> [What you need to do] In the entries below, find the line with "You are a GUI" and the line with "Image resolution: width=1096". Print those two and everything between them exactly, and nothing else.

> [Study material]
== Segment start ==

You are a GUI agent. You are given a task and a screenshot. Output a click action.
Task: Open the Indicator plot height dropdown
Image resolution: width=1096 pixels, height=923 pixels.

== Segment end ==
== Segment start ==

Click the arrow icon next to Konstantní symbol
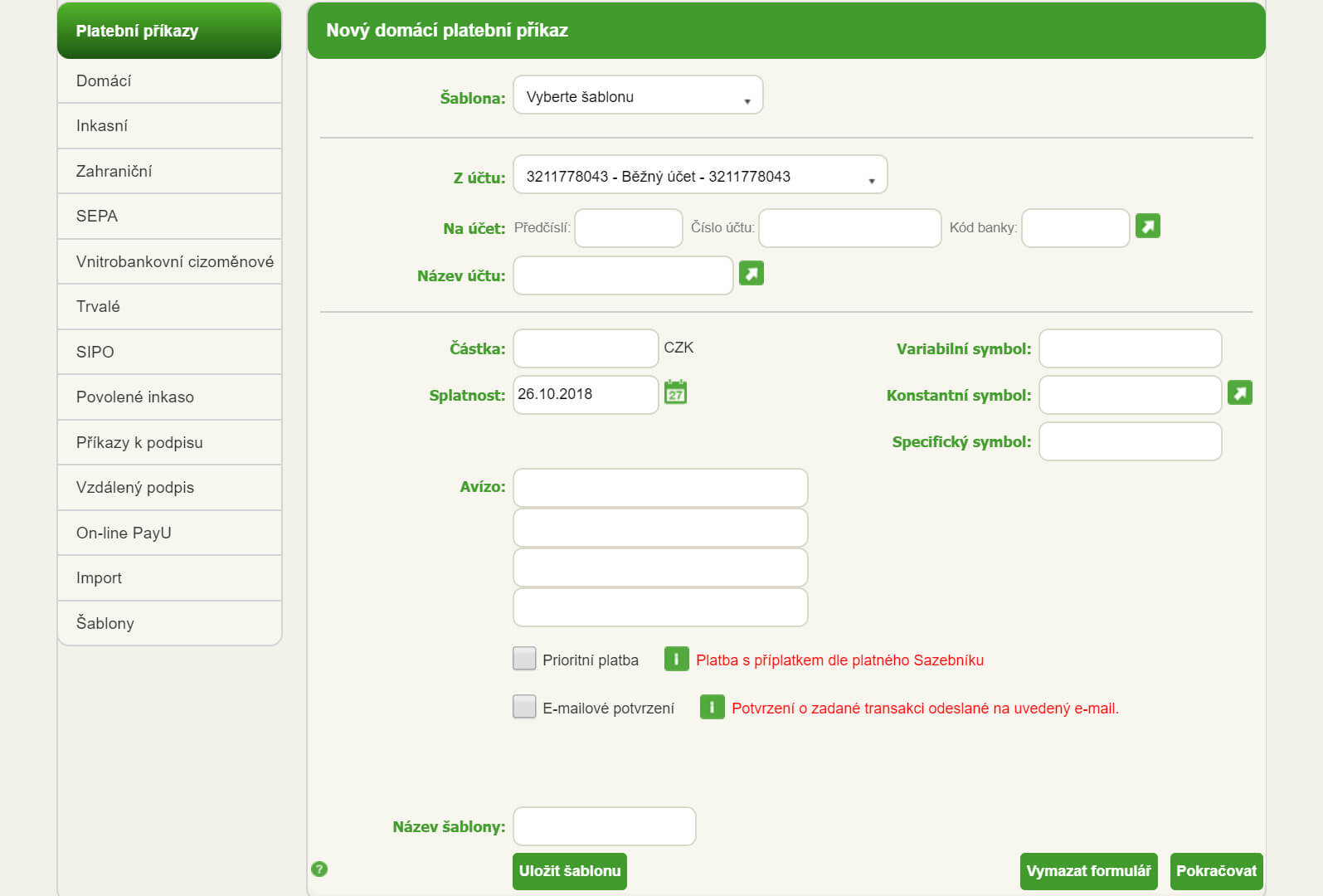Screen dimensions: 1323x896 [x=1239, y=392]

== Segment end ==
== Segment start ==

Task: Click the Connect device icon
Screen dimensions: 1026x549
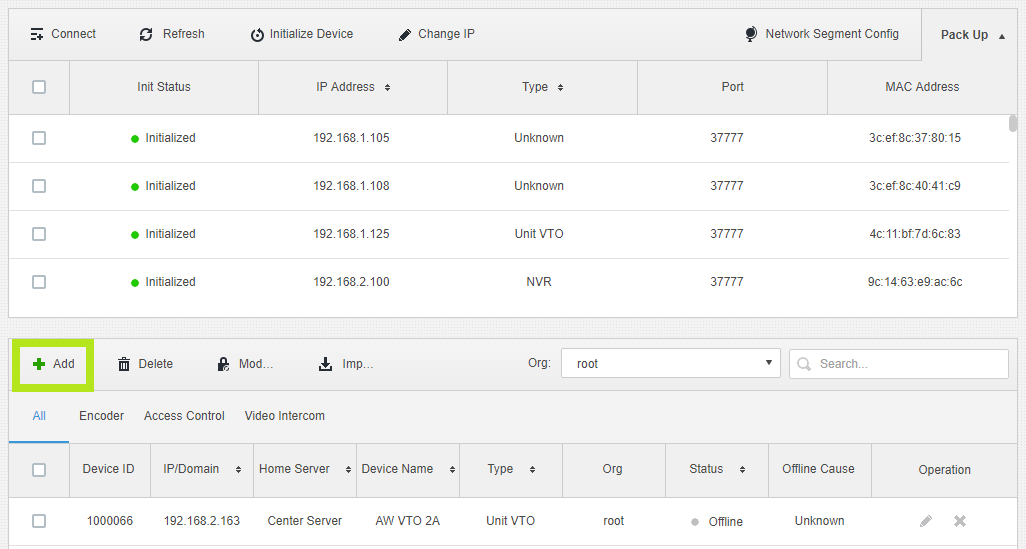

== Segment end ==

> [Response to this exercise]
You are a GUI agent. You are given a task and a screenshot. Output a click action.
Task: Open the Indicator plot height dropdown
Image resolution: width=1096 pixels, height=923 pixels.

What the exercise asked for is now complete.